Agricultural photonics sensor able to spot bacteria on fruit & veg

Update: October 1, 2021

Agricultural photonics sensor able to spot bacteria on fruit & veg

Agricultural photonics sensor able to spot bacteria on fruit & veg

Research has found that pesticides in fruit and vegetables are killing up to 11,000 people every year and unintentionally poison up to 385 million worldwide.

The monitoring of foods for microscopic chemicals and harmful bacteria can take days and involves sending small batches off to laboratories for testing and analysis. Now a new detector is under development that will be able to spot minute traces of poisonous elements with photonics to give a result in a matter of minutes.

The ultrasensitive detector harnesses light particles to spot the tiniest traces of pesticide or bacteria 50 to 100 times quicker than existing technologies.

Currently being developed by an EU-funded consortium, the system will allow workers to check for pesticides or bacteria by monitoring dozens more samples of fruits and vegetables than are currently performed. From preparing a sample to detection, the new system can deliver a result in less than 30 minutes – a fraction of the time at present.

The team are using an extremely sensitive system that uses laser light to detect chemical or biological analytes. Called a plasmo-photonic bimodal multiplexing sensor, the system can spot bacteria or pesticides label-free, without having to use chemicals or dyes as a marker.

Given that food can degrade quickly and with lengthy safety checks at present, factories can often make fewer checks meaning consumers face a greater risk of exposure to poisons and bacteria – even in countries with very efficient monitoring techniques.

Safety checks involving fruit and vegetables are often made in random batches then sent to a laboratory, a process that can take days. Due to time and costs, these checks cannot be performed in critical parts of the value chain like supermarkets and restaurants.

Each year, 385 million people are unintentionally poisoned by eating fruit or vegetables that contain pesticides and thousands not only die, but when consumed via food and water these pesticides can cause a host of deadly long-term conditions, including birth defects, cancers, genetic defects, blood disorders, and neurotoxicity.

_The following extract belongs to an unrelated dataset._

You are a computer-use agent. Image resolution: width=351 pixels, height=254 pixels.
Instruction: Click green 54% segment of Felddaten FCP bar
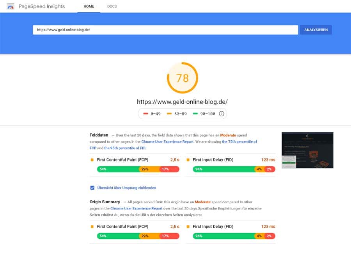pyautogui.click(x=118, y=169)
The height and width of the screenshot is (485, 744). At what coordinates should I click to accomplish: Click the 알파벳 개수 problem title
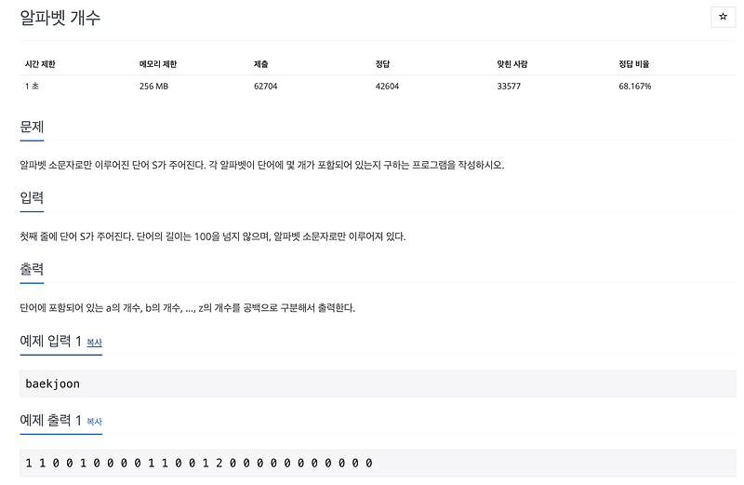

The project, called GRACED, is currently being coordinated by CyRIC – Cyprus research and innovation Centre, Cyprus and includes a consortium of experts from all across Europe. The developers took their inspiration from one of their existing sensors that examines water to detect microbiological or chemical contamination with a small number of pesticides.

The project, called GRACED, is currently being coordinated by CyRIC – the Cyprus research and innovation Centre, and includes a consortium of experts from all across Europe.

The system works by looking at the ‘binding’ of the contaminant to the sensor surface – producing a new unique signal when a harmful constituent is present.

With their plasmo-photonic bimodal multiplexing sensor, the GRACED team uses one of the most sensitive detection technologies available to identify at the molecular level.

Since the receptors on the sensor surface are specifically ‘tuned’ to a particular bacteria or chemical, only the analytes of interest are captured along the sensor.

Light travelling in the sensor generates a fully exposed evanescent field over the sensor surface and receptors are able to recognise the contaminants when a sample passes through due to changes in the speed of the laser light and therefore the interference pattern at the output.

This change can be measured and determined precisely against a set of existing values – and should be able to give an instant diagnosis for a contaminant expected at the picomolar to attomolar (pM–aM) range without any need for amplification.

The GRACED team sees the applications as being extremely useful to several next-generation food production alternatives.

“Vertical or urban farms are like a bit like a laboratory where everything is conducted in controlled rooms. Controlling the water quality is very important to the success of these types of farms, and if this process is automated, it is even better,” said Project coordinator Alessandro Giusti.

“Some urban farms are using ‘grey water’ – sink water used for irrigation – where the risk of contamination is possible. So, a solution like ours will be highly complementary to futuristic food production.”

Concluding in 2024, the GRACED project will conduct future trials in France, Italy, and Hungary, covering different types of production systems (conventional open-air farming, novel urban farming, short agroecological value chain, semi-automatic farming).